Could you return each line from the one bearing "Given: Open time zones globe icon" through the last line of the entries, exactly as it stands, with no pictures?
*** Records supplied ***
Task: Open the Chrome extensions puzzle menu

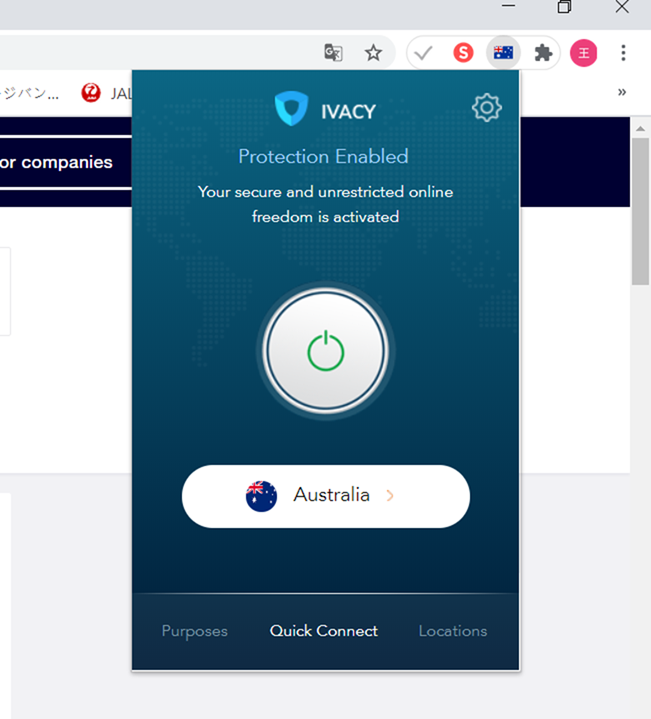Action: (x=543, y=53)
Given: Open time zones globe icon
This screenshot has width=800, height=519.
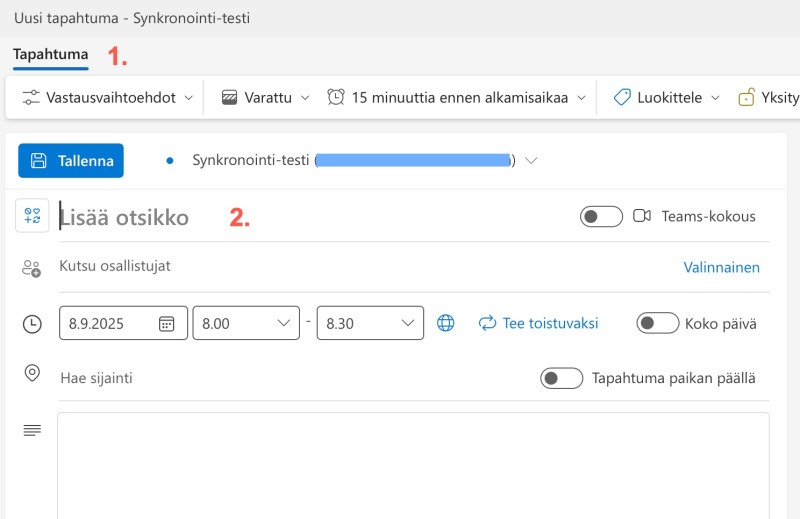Looking at the screenshot, I should click(x=446, y=323).
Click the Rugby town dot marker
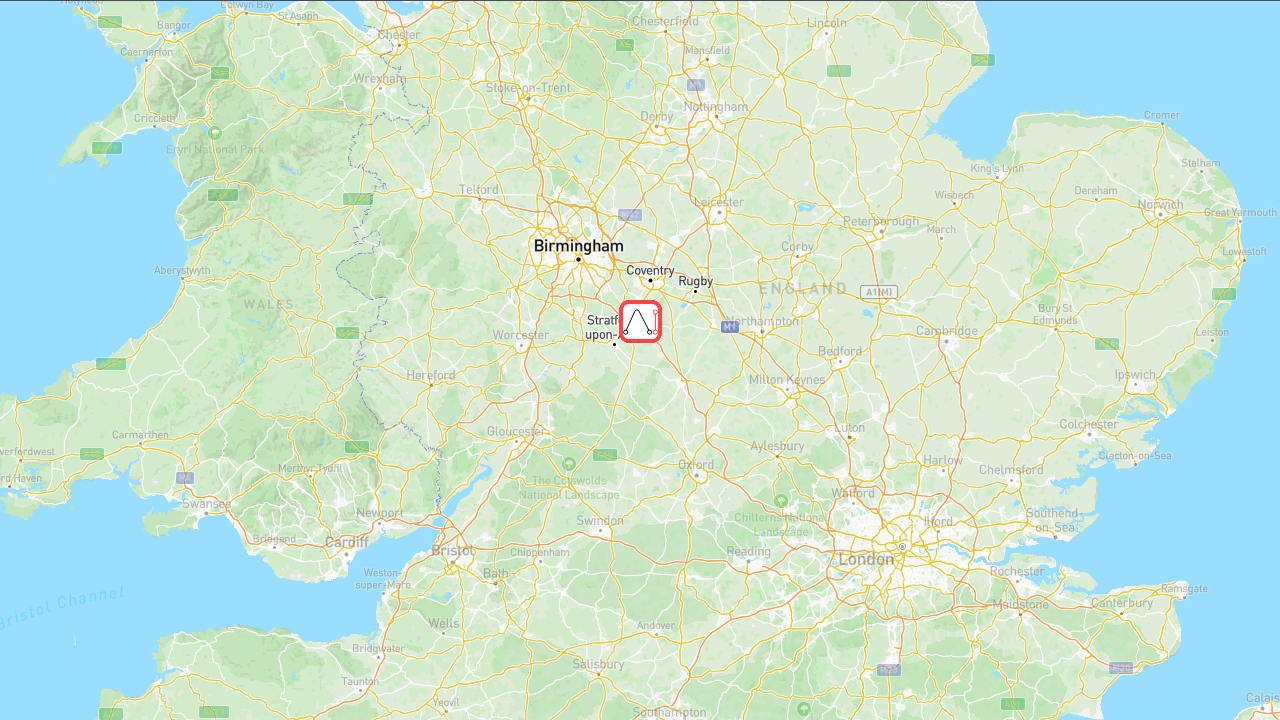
***
Exercise result:
Given: Open time zones globe icon
This screenshot has width=800, height=519.
Looking at the screenshot, I should click(x=446, y=323).
Click the Rugby town dot marker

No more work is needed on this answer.